The most compelling evidence so far of a brain-gut link comes from mice raised in sterile germ-free conditions – these mice are born by cesarean (to prevent them from picking up microbes that reside in their mothers’ birth canals) and raised in a strictly sterile environment, meaning they don’t come into contact with microbes present in the normal mouse digestive track. Studies in these animals show that germ-free mice have an altered response to stress compared to mice harbouring a normal compliment of microbes. Interestingly, when germ-free mice are moved away from their sterile homes and back into normal cages (where they will be exposed to many microbes), their behaviour does not revert back to that of normal mice, however the behaviour of their offspring does. This suggests that there may be a critical time window, early in development, where microbes have the greatest effect on brain chemistry. This may prove to be an important consideration for anyone having a cesarean birth. Indeed, a small number of hospitals will rub the mouth and skin of babes born through cesarean section with a piece of gauze from the mother’s vagina, to ensure the baby inherits the same vaginal microbes it would have gained through a natural birth.
In addition to this, in 2011, a team of scientists from McMaster University in Hamilton, Canada, found that they could transfer behavioural characteristics between different mouse strains by simply transplanting gut microbes from one animal to another. For example, it was possible to make shy mice more outgoing by transplanting them with gut microbes from their more outgoing counterparts. Also, some research suggests that transplanting faecal bacteria from humans with IBS and anxiety into mice can cause these mice to become more anxious – a finding which is simultaneously gross and amazing.

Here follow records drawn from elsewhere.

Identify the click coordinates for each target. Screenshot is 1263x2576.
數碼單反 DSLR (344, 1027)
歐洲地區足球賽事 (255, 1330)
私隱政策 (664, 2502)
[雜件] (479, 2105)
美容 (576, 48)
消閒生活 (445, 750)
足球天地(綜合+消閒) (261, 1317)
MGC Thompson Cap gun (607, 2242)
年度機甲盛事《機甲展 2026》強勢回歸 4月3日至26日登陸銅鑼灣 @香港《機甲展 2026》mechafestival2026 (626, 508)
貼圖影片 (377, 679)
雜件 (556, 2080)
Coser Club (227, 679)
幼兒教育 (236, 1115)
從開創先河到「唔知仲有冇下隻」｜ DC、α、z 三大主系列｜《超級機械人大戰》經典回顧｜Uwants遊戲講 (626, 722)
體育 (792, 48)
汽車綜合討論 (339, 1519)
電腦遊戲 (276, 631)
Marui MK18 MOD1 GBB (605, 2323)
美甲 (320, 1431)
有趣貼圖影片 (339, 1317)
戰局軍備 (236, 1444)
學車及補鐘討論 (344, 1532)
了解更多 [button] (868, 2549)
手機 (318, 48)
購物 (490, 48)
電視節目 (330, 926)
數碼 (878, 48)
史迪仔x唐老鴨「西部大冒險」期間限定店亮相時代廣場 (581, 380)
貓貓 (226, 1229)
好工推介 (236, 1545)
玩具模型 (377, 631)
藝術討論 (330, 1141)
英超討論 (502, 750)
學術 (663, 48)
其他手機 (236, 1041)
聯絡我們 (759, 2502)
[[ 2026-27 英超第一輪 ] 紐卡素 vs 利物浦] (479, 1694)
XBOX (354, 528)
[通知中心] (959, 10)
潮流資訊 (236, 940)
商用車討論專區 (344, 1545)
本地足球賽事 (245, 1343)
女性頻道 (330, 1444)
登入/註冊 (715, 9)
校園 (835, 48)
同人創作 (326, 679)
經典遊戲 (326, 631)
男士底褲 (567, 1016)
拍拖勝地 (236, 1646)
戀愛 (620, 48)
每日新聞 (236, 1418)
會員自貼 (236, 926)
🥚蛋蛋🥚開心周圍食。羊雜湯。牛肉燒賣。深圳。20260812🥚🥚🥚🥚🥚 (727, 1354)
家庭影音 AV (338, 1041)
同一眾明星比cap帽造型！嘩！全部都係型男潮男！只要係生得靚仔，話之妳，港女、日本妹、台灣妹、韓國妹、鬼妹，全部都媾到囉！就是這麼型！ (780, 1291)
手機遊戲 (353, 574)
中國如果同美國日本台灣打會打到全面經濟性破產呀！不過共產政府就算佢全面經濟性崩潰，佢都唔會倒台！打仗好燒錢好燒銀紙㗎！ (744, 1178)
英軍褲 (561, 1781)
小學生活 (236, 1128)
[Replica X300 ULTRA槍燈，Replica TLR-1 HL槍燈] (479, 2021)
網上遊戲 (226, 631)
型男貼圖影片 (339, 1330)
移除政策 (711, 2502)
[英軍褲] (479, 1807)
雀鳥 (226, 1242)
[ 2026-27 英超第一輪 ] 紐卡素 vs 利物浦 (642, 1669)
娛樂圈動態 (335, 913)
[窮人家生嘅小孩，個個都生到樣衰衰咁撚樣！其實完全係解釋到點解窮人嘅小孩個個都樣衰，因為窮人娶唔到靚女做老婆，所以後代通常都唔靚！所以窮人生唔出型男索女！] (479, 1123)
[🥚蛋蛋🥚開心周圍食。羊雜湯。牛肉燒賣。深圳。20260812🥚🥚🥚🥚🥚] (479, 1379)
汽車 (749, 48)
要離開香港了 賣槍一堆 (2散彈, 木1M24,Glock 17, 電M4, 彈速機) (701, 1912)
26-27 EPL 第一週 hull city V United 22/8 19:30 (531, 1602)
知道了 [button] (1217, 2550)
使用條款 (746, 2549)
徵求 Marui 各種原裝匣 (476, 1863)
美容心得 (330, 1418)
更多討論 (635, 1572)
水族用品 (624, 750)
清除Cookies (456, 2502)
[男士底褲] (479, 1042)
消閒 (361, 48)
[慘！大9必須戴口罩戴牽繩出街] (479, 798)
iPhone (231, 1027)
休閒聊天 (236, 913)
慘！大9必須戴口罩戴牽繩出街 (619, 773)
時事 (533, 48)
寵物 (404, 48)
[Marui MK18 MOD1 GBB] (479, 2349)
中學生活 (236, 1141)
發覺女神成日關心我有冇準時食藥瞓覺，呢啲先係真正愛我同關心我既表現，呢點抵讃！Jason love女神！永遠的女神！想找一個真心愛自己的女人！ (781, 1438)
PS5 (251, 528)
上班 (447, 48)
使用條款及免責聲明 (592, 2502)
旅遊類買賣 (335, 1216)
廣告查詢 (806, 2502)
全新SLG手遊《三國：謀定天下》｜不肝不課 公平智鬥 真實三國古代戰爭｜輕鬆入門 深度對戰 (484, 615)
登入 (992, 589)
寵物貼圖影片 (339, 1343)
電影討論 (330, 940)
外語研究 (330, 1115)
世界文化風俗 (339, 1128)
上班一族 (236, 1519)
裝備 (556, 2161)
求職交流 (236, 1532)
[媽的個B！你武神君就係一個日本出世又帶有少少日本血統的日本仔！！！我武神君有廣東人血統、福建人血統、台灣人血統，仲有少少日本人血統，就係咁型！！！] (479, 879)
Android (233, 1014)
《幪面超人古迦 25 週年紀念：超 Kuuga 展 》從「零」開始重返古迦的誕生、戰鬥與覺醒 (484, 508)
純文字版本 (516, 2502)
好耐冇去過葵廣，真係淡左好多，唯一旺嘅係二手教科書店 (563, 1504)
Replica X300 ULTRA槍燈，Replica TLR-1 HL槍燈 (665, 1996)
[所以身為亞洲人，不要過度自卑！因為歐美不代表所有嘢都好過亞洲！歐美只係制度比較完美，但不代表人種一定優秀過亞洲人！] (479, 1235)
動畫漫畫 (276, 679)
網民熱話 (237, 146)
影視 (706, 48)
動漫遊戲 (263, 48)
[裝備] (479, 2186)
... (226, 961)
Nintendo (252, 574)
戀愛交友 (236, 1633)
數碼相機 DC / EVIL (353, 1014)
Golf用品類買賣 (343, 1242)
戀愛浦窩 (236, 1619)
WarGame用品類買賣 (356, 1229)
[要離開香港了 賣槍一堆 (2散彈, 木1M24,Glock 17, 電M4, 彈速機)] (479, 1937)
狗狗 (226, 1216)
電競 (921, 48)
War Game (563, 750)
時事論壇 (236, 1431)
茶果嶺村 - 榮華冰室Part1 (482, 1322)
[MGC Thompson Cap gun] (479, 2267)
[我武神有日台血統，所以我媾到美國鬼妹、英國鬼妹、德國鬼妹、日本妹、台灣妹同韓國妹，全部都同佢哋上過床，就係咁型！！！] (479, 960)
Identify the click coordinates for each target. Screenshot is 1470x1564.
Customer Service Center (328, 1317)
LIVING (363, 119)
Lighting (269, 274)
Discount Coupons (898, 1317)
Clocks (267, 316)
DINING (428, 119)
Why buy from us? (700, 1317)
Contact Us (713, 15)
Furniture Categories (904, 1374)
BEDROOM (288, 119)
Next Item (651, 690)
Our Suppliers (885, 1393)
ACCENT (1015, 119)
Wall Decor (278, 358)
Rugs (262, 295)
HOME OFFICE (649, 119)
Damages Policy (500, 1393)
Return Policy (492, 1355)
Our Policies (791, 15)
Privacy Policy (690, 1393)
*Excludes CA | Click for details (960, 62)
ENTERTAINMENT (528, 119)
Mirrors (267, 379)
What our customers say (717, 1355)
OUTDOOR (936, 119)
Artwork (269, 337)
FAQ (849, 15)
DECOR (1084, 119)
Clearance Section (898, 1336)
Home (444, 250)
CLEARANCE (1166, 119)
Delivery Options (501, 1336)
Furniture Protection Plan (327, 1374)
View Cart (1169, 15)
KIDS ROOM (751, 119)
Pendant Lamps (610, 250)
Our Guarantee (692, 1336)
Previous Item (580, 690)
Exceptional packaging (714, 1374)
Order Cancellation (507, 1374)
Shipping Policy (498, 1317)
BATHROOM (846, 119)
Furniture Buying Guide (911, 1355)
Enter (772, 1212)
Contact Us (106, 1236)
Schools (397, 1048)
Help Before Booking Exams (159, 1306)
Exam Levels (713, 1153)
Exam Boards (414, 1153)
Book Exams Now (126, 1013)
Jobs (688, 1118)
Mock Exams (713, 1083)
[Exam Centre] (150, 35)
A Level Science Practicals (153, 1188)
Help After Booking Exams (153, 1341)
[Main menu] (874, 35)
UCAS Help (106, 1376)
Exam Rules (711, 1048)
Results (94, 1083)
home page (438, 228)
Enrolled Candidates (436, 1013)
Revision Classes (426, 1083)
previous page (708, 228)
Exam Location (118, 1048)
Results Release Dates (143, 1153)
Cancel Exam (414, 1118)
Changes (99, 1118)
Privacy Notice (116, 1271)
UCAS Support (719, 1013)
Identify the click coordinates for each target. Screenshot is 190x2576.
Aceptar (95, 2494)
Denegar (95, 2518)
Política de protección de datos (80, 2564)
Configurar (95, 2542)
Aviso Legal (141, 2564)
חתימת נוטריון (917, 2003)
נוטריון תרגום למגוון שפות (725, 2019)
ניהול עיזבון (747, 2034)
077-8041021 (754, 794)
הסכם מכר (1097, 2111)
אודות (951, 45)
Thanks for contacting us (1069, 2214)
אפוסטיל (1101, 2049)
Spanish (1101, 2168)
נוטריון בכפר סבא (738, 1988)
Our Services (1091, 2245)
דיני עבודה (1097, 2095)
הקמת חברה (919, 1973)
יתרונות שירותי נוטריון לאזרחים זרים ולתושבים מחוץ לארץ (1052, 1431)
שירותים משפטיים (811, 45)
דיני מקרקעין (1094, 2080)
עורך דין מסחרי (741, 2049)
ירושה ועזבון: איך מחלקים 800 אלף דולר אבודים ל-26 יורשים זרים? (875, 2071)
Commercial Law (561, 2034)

It has long been recognised that the brain and gut are connected – indeed, anyone suffering from anxiety is likely to have numerous tales of the negative impact this has on their digestive system. But, how does the gut communicate with the brain? Well, researchers are now starting to find answers to this question.
Firstly, microbes in the gut break down complex carbohydrates into short-chain fatty acids, many of which influence the structure of the blood-brain barrier (a semi-permiable barrier controlling the passage of cells, particles and large molecules into the brain). This means that gut microbes may be able to control what passes into the brain. It has also been found that gut microbes can directly alter neurotransmitter levels – perhaps providing a conduit by which they can communicate with neurones. Specifically, certain metabolites from gut microbes cause cells lining the colon to produce Seratonin (a neurotransmitter often targeted by antidepressant ‘SSRI-type’ drugs). These finding may point towards new and promising research areas in the fight again mental illness.
However, we must be aware that scientists still don’t know how well this research will actually translate into humans. In fact, as we might expect, preliminary research into the brain-gut connection in humans suggests significant complexity and a need for further research. Neuroscientist Rebecca Knickmeyer who is currently working in this field says “There’s probably more speculation than hard data now. So there’s a lot of open questions about the gold standard for methods you should be applying. It’s very exploratory”. So, there may still be a long way to go before we fully understand how your internal ecosystem affects your mental well-being. But, perhaps in the future we may see probiotics prescribed alongside more traditional treatments for mental health problems.